Mas de Torrent Hotel & Spa
Hotel y restaurante en el campo (Torrent) En pleno corazón del Empordà, a sólo unos minutos de las mejores playas que hacen de esta parte de la Costa Brava un lugar con un irresistible encanto, El Mas de Torrent yergue sus fachadas de piedra entre olivos y cipreses. Sus acogedores y elegantes interiores se distribuyen en suites clásicas y otras de estilo contemporáneo, algunas con piscina privada.
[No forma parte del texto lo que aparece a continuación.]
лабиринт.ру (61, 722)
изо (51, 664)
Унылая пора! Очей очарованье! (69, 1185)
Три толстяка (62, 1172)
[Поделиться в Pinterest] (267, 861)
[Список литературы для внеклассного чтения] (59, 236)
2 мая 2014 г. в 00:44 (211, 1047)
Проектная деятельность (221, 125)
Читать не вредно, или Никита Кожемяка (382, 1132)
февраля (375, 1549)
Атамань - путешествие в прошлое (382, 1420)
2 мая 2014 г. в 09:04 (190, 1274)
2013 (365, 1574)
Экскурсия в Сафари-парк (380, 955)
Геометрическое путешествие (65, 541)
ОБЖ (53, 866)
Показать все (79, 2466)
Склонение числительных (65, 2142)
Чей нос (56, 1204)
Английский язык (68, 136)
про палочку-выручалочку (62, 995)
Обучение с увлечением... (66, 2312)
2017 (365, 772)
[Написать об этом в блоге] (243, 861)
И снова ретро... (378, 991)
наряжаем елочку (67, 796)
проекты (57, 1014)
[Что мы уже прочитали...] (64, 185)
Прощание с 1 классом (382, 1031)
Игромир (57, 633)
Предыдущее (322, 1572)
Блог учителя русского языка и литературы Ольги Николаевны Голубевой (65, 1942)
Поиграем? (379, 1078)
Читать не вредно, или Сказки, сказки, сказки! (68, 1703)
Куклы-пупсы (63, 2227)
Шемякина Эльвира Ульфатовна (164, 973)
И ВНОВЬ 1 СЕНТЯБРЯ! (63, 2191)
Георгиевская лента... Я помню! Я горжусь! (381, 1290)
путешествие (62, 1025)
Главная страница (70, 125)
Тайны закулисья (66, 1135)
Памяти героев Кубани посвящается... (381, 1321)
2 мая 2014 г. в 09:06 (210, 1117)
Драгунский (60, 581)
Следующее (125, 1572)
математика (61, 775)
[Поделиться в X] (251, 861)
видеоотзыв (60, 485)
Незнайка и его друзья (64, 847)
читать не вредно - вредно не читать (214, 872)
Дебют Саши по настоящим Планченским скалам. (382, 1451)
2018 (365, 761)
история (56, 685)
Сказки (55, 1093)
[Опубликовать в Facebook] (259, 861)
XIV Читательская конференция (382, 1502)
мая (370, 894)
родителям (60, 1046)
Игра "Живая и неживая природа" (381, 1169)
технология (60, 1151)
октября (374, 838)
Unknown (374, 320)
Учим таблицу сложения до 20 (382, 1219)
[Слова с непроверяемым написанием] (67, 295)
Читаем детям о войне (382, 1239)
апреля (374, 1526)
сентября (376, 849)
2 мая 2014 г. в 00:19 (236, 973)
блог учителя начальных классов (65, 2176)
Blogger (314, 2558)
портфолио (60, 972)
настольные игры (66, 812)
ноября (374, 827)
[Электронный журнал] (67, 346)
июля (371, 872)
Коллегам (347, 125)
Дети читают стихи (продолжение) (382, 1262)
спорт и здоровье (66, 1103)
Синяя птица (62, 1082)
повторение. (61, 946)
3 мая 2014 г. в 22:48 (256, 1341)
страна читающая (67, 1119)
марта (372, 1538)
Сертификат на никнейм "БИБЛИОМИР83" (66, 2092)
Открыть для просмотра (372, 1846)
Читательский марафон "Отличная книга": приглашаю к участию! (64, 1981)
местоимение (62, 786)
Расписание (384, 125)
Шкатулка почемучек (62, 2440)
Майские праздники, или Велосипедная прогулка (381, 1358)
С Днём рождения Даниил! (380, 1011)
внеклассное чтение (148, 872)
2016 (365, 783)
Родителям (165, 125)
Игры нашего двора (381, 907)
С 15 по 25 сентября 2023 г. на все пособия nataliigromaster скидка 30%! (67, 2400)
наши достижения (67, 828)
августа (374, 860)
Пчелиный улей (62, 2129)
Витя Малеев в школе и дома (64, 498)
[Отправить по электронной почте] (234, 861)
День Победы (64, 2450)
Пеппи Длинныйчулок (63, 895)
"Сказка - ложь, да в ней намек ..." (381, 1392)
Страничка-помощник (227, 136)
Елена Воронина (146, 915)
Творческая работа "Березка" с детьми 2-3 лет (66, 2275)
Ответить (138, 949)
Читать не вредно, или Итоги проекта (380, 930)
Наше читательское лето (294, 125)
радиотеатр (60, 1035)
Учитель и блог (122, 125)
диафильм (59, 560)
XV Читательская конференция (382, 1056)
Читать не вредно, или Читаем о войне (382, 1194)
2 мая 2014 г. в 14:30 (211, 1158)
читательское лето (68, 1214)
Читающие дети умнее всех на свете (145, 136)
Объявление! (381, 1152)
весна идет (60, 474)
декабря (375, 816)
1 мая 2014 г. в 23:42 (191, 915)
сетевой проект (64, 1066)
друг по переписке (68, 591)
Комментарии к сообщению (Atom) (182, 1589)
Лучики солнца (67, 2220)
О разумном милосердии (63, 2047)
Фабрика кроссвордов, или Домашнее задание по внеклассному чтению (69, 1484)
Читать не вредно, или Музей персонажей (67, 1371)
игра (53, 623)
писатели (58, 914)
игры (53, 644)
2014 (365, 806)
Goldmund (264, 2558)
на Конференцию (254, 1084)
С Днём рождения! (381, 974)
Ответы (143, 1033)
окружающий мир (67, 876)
Dos extraordinarios restaurantes y el “Mas Spa” son el complemento ideal para unos días de ensueño. Durante su estancia, no olvide visitar otras joyas de esta bella región: el pequeño puerto de Cadaqués, al que Salvador Dalí y otros buscadores de luz (Picasso, Matisse, Man Ray…) hicieron célebre, el yacimiento arqueológico de Ampurias y los pueblos medievales de Pals y Peratallada.
La Torre del Visco
Hotel y restaurante en el campo (Fuentespalda) Lejos del mundanal ruido, La Torre del Visco es el lugar ideal para renovar fuerzas en plena naturaleza. La morada de piedra seca con su torre construida en 1449, se alza en medio dae una finca de 80 hectáreas rodeada por sus románticos jardines de rosales y olivos, delimitados por el río Tastavins y el macizo montañoso de los “Ports de Beceite”. Los propietarios cultivan de forma ecológica sus propias frutas, verduras y aceite de oliva para el restaurante. En los ricos interiores del laberíntico edificio, se puede uno sumergir en una novela junto a la chimenea, jugar al ajedrez, deleitarse con la degutación de los buenos vinos de la bodega, o compartir una tertulia con los chefs en la cocina. Para los amantes de la música está el piano de cola. Una vez que se pone el sol, se sale a la terraza para contemplar las estrellas.